G/O Media, the struggling company that recently sold Deadspin, is shopping popular humor site The Onion and continued its fire sale by dumping two other sites Tuesday, The Post has learned.
Jim Spanfeller, G/O Media’s CEO, told stunned staffers at entertainment site The A.V. Club and food-centric site The Takeout, that the publications were sold, according to a memo obtained by The Post.
The A.V. Club was scooped up by Paste Magazine, which recently bought shuttered G/O) site Jezebel, and The Takeout has been bought by Static Media, Spanfeller said..
Spanfeller did not disclose the terms of the deals, but wrote the offers “included valuations that reflected a significant premium from the original purchase price of both sites.”
The Post reached out to G/O for comment.
Most of A.V.’s staff will move over to work for Paste, except for two employees, according to Spanfeller. He added that two of The Takeout’s three staffers will go to Static Media, with the third being kept by G/O.
G/O also is said to be in talks with a few suitors for The Onion, but it could not be immediately learned how far along they were in the process.
The satirical site, launched by a pair of juniors at the University of Wisconsin in 1988, gained a cult following with headlines such “Holy S—! Man Walks on F—ing Moon,” “Study Reveals: Babies are Stupid” and “Archaeological Dig Uncovers Ancient Race of Skeleton People.”

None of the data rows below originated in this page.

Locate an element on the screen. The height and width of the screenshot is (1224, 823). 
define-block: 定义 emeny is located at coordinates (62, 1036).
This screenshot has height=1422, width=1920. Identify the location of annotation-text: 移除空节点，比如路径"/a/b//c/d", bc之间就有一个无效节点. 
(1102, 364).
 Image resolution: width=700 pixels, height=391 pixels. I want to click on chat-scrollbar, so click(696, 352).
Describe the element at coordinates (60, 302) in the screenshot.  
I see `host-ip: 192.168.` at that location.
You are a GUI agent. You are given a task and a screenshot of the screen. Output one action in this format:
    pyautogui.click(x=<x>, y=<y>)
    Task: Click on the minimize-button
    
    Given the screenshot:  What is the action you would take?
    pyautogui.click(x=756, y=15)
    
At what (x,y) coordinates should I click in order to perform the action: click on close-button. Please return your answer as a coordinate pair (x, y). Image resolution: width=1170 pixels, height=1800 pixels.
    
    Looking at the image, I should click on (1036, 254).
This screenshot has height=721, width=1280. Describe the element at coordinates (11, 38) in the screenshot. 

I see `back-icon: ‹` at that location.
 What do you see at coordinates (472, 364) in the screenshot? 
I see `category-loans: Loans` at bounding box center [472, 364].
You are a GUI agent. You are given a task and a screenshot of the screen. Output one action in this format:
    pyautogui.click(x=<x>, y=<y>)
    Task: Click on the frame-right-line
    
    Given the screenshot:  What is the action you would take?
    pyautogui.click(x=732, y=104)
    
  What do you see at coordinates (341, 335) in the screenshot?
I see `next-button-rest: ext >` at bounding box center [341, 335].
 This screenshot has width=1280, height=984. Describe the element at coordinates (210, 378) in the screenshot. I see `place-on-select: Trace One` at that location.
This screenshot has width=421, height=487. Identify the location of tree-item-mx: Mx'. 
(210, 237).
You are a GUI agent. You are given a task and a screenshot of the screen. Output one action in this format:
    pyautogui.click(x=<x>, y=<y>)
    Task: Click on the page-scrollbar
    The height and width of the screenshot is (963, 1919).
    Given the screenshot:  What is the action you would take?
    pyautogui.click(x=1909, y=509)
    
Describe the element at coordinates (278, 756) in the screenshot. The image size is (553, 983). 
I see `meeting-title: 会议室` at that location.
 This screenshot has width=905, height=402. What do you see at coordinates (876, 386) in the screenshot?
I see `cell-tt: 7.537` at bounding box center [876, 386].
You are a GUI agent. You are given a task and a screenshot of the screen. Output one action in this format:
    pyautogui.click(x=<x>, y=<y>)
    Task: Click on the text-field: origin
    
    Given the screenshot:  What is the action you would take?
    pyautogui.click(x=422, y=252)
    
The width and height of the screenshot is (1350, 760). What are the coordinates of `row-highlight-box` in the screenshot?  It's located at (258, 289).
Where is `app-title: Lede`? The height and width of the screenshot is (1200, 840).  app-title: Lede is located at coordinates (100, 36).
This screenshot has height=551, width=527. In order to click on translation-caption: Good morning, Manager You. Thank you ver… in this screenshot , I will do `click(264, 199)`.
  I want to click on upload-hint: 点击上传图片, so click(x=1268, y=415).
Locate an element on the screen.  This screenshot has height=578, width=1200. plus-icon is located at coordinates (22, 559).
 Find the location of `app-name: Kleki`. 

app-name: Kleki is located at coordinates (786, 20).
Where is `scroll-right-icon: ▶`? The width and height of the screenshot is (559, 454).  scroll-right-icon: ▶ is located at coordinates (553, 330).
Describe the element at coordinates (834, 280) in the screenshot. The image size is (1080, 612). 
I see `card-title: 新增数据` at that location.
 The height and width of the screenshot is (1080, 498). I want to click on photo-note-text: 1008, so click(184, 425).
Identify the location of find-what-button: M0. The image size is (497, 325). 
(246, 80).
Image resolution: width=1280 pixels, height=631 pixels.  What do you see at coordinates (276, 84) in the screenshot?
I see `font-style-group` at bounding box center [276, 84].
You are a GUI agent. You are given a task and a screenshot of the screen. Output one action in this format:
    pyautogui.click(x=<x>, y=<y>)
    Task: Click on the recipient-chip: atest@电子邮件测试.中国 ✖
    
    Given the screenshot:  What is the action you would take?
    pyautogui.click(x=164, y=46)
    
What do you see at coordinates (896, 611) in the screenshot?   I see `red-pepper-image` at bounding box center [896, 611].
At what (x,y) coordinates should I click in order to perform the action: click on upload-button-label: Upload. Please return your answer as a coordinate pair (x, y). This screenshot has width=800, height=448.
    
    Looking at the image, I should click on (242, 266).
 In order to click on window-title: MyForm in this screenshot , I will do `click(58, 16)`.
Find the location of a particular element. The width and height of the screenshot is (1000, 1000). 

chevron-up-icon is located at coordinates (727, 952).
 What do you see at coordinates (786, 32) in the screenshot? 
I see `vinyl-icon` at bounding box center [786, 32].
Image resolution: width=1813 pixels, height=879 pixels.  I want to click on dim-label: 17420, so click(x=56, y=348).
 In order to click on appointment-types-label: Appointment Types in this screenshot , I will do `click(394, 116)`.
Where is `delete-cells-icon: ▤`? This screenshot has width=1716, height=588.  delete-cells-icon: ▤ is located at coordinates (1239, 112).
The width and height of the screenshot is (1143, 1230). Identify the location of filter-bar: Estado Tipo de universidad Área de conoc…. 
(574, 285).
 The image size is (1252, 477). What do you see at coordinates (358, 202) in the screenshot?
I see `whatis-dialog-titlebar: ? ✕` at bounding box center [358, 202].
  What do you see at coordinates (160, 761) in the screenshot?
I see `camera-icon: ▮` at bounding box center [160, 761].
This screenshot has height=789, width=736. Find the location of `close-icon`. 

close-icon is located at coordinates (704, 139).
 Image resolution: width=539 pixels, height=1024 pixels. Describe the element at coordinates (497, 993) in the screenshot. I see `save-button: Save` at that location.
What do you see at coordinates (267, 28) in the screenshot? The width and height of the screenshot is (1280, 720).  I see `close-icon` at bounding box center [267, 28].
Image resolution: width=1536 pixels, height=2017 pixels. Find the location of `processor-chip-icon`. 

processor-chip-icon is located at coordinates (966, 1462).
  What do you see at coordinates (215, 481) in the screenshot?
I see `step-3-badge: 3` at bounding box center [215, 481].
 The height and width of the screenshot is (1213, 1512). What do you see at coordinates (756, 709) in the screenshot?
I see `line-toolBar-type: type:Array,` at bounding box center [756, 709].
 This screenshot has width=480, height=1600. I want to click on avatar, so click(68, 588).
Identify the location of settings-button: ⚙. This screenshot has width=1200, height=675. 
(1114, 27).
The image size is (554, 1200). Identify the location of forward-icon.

The site changed hands over the years, becoming part of former Gawker publisher Nick Denton’s Gizmodo empire, before private equity firm Great Hill Partners bought Gizmodo for an undisclosed amount in 2019 and changed the name to G/O.
G/O owns a handful of other sites including Quartz, Kotaku and The Root.
“We are always considering both acquisition opportunities as well as reviewing all inbound interest in our portfolio,” Spanfeller wrote.
Over the past year, Spanfeller has been purging the digital media firm’s assets — including the sale of sports site Deadspin to European start-up Lineup Publishing earlier this month. Deadspin’s entire staff was laid off.
In November, it shut down female-focused website Jezebel, laying off the site’s staff.
The company also sold its lifestyle website Lifehacker to Ziff Davis last March and laid off its staff.
“We’re not strapped for cash,” Spanfeller claimed to Axios in January.
But the CEO added that the “use by” date for private equity companies tends to be around six to 10 years. “So we’re coming up on that,” he said.
The media industry has been rocked by layoffs amid shrinking ad revenue linked to declines in web traffic related to changes in search algorithms from Google and Facebook.
This year alone, Buzzfeed, Vice Media, The Washington Post, The Los Angeles Times, NBC News, MSNBC, Sports Illustrated and CBS News have all cut jobs.